Delisle MS, Williamson DR, Perreault MM, Albert M, Jiang X, Heyland DK.Hôpital de l'Enfant-Jésus, Québec, Canada. Journal of Critical Care. 2008 Mar;23(1):11-7.

PURPOSE: Clinical uncertainty exists regarding the significance of colonization confined to respiratory tract secretions with Candida sp in critically ill patients. Our objectives were to describe such colonization, its associated risk factors, and to examine the clinical outcomes in patients with a clinical suspicion of ventilator-associated pneumonia with isolated Candida colonization compared to those without.
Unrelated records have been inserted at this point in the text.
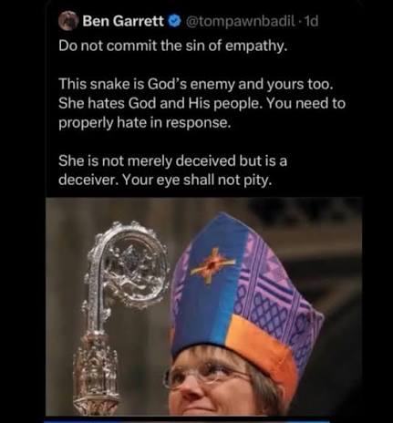The height and width of the screenshot is (423, 393).
Task: Open the @tompawnbadil handle link
Action: (240, 21)
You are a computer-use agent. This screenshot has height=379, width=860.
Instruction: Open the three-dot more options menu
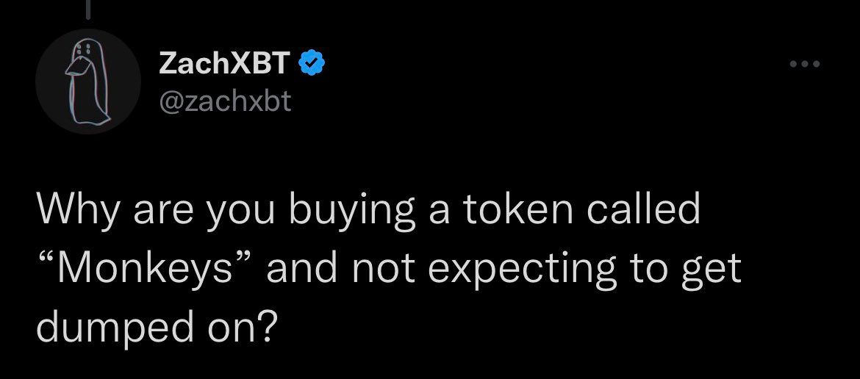pos(803,65)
MATERIALS AND METHODS: In a retrospective analysis of the Canadian ventilator-associated pneumonia study, patients were divided into 2 groups according to the isolated presence or absence of Candida in the respiratory tract enrollment culture. We compared length of mechanical ventilation, intensive care unit and hospital stay, and mortality outcomes between groups. We used multiple logistic regression analysis to determine factors independently associated with Candida colonization and hospital mortality.
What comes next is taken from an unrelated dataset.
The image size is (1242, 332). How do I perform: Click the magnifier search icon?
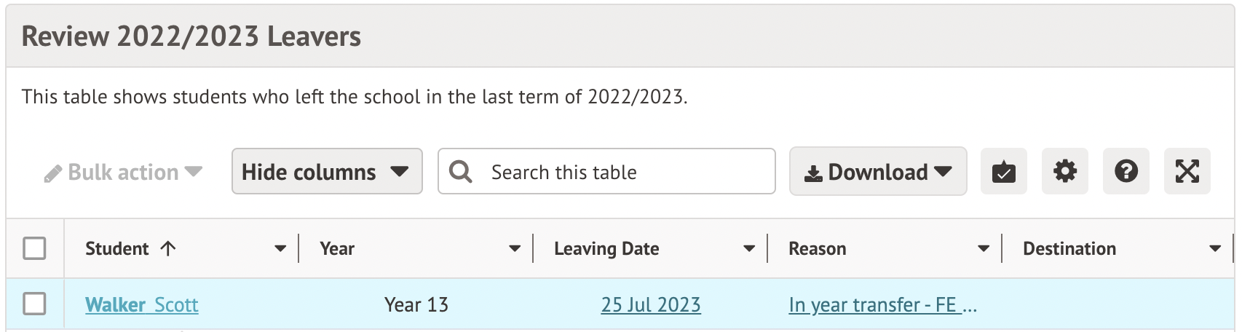coord(460,172)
RESULTS: Of the 639 eligible patients, 114 (17.8%) were colonized with Candida in the enrollment culture. A multivariate analysis identified female sex (odds ratio [OR], 1.65; 95% confidence interval [CI], 1.02-2.65), number of comorbidities (OR, 1.35; 95% CI, 1.08-1.71), worsening or persistent infiltrate at randomization (OR, 1.92; 95% CI, 1.09-1.38), antibiotics started within 3 days of randomization (OR, 3.16; 95% CI, 1.71-5.83), and on antibiotics at randomization but all started more than 3 days before randomization (OR, 3.04; 95% CI, 1.68-5.50) as variables associated with Candida respiratory tract colonization. A significant increase in median hospital stay (59.9 vs 38.6 days, P = .006) and hospital mortality (34.2% vs 21.0%, P = .003) was observed in patients with Candida colonization. In a multivariate model, Candida colonization of the respiratory tract was independently associated with hospital mortality (OR, 2.47; 95% CI, 1.39-4.37).

CONCLUSION: Respiratory tract Candida colonization is associated with worse clinical outcomes and is independently associated with increased hospital mortality. However, it is unclear whether Candida colonization is causally related to poor outcomes or whether it is a marker for increased morbidity and mortality.